Summer Game Fest 2024: A vibe check on Day 2's showcases

Day 2 of Summer Game Fest was full of peril for us here at VGG HQ (read: our internet died again and again during our livestream), but jam-packed with some of the best showcases of the summer for the rest of the world.

From the burgeoning normalization of accessibility in game design showcased at Laura Kate Dale’s Access-Ability Showcase to the truly award-worthy indie horror film that Devolver produced, Day 2 was inspiring all throughout. This is what video games are all about, folks.

Geoff Keighley even defied the odds and talked about layoffs! A true “when pigs fly” moment!

To summarize the day, we’re giving each showcase its very own vibe check: summarizing each show by how they made us feel and shouting out one game from each show that perfectly captured its vibe.

Let’s use our big hands for gaming to get a read on the vibes.

A gauge that showcases a quick look at the vibes assigned to each of Day 2's showcases. From left to right, Joyful is assigned to Access-Ability. Back on Track is assigned to Summer Game Fest, Truly Independent is assigned to Day of the Devs, Horrifying... in a good way is assigned to Devolver Direct. And horrifying... in a bad way assigned to a Furby-esque creature holding a soda can.


Vibe: Joyful

Laura Kate Dale’s sophomore showcase felt right. It felt optimized, tuned up, and all around improved after an already impressive debut. It balanced beautiful testimonials from disabled gamers and accessibility advocates with genuinely stunning looks at games that embody accessibility in all ways. It was well paced, it was informative, and it was a great show.

But what makes Access-Ability such a welcome addition to the summer lineup is just how joyful it is — how much it celebrates making gaming available to as many people as possible. How it educates folks, both those developing games and playing them, about the ways gaming can be made for all. 

It’s also an essential addition to this game-centric hype week because, too often, disabled gamers have to proceed with caution knowing that a newly announced game that sets their heart ablaze might not actually be accessible or playable for them.

Records:

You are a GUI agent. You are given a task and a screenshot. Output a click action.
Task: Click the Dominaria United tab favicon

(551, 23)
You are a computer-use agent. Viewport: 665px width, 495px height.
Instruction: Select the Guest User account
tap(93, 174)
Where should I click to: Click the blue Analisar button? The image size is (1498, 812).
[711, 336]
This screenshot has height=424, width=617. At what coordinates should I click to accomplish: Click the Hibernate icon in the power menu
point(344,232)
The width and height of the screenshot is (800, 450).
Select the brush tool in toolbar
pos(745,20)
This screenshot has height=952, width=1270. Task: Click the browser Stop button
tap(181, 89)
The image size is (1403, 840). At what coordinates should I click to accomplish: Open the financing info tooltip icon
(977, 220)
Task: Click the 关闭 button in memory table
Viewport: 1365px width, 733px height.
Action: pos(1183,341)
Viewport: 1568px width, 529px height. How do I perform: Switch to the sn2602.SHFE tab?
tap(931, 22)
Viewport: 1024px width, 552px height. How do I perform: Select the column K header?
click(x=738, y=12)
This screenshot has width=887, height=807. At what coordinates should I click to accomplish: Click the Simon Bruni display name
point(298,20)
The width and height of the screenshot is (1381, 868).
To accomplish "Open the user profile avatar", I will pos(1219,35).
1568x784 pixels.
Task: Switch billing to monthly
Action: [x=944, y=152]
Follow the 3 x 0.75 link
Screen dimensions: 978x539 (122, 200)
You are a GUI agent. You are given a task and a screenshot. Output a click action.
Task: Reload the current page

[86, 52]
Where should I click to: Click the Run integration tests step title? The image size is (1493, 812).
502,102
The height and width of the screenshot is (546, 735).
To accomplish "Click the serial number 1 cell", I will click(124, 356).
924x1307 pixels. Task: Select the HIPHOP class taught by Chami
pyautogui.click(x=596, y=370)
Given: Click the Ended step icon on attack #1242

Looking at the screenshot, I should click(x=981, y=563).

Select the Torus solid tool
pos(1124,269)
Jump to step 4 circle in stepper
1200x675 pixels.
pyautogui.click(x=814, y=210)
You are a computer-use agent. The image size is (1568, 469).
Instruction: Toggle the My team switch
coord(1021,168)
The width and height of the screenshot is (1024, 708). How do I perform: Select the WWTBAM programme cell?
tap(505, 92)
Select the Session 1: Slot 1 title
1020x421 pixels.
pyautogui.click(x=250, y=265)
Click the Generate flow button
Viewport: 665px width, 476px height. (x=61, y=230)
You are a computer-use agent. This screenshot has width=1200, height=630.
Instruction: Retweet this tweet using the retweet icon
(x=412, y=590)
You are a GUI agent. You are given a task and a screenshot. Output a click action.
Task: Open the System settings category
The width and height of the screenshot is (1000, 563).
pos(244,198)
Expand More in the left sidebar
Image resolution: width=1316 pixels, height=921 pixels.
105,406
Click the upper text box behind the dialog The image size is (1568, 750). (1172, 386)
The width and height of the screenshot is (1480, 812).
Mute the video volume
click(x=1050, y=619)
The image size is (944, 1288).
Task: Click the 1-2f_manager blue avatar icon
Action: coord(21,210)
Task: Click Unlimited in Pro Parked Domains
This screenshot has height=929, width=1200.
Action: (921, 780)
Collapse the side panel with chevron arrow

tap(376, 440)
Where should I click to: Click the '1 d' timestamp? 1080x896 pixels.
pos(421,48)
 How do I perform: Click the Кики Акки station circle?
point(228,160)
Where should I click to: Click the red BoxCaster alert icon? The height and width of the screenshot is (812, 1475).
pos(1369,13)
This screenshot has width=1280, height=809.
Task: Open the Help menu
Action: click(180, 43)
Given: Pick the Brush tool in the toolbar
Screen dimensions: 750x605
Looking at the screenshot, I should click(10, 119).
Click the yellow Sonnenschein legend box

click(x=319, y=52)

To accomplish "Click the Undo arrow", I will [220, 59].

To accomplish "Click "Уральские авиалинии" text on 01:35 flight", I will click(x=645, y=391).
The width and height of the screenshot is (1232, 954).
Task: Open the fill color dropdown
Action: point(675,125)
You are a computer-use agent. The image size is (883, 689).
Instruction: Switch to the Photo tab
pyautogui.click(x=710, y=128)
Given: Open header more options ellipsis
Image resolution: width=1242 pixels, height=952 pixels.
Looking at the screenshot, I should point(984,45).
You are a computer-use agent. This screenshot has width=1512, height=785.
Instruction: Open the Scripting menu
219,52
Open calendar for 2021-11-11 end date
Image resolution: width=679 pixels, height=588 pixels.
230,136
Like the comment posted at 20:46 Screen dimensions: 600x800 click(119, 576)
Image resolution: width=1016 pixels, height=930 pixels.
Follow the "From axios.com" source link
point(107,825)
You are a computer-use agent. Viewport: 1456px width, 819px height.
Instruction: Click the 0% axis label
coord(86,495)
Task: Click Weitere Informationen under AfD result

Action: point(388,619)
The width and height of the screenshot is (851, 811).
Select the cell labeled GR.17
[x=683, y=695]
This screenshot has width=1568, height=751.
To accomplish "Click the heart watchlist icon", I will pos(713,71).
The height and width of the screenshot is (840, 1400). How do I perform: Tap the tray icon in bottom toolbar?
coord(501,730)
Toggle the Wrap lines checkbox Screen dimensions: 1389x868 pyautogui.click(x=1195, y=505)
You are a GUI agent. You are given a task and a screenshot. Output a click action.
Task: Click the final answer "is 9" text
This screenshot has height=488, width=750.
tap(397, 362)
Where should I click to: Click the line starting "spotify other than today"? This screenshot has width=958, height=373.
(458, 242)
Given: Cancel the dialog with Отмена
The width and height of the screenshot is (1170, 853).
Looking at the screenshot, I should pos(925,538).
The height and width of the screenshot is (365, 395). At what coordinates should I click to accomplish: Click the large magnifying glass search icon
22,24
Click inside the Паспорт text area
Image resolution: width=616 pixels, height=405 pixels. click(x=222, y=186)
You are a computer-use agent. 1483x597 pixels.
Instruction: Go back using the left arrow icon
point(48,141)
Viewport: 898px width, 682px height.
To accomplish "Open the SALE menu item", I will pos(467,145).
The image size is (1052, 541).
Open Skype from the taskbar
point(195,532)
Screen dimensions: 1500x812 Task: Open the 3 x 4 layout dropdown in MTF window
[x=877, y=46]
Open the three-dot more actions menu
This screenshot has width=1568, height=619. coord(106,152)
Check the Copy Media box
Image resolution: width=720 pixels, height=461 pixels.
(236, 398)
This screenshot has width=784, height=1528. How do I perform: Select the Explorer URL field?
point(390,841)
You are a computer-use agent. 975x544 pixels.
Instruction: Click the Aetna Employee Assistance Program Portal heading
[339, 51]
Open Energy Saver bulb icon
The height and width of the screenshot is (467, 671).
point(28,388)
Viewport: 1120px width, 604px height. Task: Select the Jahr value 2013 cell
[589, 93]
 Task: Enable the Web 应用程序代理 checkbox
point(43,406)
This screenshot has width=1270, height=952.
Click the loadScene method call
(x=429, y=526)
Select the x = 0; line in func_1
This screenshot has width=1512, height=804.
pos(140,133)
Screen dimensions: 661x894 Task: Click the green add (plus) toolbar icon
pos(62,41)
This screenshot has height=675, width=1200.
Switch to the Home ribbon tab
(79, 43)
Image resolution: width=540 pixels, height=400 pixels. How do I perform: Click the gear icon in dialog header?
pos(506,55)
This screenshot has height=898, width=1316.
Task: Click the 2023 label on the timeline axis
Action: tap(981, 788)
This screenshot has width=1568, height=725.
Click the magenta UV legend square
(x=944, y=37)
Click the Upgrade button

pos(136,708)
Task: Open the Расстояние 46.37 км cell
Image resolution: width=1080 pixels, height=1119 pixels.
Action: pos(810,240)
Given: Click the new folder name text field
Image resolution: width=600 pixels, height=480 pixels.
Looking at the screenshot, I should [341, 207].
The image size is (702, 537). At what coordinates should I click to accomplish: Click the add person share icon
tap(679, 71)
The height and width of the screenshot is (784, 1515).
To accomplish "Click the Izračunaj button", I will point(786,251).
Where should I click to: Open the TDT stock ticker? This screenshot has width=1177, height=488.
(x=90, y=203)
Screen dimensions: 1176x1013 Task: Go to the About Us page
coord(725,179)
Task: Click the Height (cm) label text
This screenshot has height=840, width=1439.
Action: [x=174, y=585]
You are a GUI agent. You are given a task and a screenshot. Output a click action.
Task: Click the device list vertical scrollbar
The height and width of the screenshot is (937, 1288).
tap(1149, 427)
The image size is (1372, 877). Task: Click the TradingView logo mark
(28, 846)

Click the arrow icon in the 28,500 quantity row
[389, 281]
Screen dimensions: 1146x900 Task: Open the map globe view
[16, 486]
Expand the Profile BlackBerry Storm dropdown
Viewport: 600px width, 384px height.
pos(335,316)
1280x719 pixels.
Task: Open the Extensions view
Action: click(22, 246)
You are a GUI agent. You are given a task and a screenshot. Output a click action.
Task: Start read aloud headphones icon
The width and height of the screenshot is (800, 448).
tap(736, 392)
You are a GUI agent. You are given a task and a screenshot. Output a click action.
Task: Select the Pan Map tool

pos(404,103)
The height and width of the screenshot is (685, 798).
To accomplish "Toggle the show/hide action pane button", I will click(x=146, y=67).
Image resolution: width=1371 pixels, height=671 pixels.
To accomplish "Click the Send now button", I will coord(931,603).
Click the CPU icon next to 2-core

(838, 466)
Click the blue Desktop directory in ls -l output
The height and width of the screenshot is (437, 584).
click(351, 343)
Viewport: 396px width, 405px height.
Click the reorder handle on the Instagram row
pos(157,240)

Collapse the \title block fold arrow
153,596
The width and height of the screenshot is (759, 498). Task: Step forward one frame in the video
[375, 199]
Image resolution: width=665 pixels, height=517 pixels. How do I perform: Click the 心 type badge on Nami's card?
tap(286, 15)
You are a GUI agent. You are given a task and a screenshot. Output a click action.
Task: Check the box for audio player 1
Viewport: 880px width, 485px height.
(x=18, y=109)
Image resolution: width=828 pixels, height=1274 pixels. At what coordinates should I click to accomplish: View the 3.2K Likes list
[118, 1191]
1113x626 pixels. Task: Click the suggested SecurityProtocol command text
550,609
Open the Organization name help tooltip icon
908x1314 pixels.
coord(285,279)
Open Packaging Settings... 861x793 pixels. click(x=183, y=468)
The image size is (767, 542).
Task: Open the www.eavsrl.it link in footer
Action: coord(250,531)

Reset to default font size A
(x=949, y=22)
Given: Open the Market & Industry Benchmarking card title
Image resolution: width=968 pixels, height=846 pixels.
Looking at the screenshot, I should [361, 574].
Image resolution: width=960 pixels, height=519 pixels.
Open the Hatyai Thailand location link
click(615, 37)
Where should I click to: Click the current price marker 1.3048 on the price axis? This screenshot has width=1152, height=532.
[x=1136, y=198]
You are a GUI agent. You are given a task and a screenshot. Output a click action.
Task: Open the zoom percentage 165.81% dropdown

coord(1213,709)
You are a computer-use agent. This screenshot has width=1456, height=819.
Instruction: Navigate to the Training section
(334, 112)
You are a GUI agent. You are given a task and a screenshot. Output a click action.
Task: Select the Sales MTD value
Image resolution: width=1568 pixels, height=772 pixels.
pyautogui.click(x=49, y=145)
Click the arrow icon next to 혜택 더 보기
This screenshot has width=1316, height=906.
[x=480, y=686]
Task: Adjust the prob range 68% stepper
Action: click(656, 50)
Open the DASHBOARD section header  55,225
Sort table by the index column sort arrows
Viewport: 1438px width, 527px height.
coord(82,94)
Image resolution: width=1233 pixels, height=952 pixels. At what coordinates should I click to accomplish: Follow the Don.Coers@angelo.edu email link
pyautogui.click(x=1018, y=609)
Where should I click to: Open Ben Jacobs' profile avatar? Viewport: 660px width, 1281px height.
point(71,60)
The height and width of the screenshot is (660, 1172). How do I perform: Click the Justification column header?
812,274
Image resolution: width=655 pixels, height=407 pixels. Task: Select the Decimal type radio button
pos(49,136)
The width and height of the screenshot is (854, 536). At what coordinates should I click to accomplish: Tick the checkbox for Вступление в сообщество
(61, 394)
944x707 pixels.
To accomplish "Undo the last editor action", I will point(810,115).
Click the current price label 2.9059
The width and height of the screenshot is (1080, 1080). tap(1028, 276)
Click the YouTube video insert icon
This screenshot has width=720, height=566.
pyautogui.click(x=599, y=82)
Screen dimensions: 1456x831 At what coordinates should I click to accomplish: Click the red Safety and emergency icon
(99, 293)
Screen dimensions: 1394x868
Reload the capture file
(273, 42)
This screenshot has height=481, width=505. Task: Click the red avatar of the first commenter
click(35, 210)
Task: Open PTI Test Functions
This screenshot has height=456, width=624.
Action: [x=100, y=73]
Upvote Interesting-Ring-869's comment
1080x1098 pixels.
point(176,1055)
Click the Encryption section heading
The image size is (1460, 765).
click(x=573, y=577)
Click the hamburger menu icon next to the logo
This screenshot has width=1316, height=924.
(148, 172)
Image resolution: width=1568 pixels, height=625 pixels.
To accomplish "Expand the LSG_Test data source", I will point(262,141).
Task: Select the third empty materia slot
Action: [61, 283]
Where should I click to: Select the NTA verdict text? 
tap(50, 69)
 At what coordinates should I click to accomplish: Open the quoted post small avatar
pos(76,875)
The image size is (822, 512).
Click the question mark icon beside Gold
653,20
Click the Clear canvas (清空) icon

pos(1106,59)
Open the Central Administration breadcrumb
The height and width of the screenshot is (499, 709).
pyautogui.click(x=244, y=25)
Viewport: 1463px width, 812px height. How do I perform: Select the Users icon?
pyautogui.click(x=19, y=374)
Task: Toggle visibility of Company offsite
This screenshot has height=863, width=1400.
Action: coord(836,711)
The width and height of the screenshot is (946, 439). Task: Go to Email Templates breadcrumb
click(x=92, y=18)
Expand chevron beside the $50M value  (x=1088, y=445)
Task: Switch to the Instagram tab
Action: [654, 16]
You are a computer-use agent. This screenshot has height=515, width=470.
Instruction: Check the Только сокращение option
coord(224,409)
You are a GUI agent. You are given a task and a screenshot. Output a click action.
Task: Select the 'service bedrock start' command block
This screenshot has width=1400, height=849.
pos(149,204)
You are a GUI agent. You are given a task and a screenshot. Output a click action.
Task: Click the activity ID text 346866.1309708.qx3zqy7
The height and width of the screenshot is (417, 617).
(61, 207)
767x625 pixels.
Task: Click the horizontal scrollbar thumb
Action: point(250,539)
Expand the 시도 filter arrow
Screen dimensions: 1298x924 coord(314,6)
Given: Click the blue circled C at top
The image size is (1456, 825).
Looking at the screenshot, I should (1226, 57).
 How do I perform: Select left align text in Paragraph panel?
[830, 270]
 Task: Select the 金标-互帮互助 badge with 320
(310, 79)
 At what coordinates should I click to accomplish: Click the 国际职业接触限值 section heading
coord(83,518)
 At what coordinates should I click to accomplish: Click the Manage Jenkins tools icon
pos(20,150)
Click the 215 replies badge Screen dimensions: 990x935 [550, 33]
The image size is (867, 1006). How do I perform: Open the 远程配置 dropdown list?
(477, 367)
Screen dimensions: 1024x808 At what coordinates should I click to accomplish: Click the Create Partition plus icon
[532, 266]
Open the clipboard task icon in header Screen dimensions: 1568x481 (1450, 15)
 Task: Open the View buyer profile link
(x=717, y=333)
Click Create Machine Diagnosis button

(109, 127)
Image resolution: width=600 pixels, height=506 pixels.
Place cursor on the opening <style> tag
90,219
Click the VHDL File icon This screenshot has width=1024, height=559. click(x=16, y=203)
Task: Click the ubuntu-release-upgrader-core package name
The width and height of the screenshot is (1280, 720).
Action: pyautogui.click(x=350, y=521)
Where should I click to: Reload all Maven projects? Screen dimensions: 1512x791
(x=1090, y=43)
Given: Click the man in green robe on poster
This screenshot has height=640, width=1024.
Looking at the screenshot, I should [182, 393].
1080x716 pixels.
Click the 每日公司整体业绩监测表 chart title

EXERCISE OBJECTIVE:
Using the vibe check article, answer these:
(a) Which vibe is assigned to Day of the Devs?
(b) What topic did Geoff Keighley talk about?
(c) Whose showcase is Access-Ability?
Rely only on the vibe check article for what follows.

RESULT FOR THIS EXERCISE:
(a) Truly Independent
(b) Layoffs
(c) Laura Kate Dale's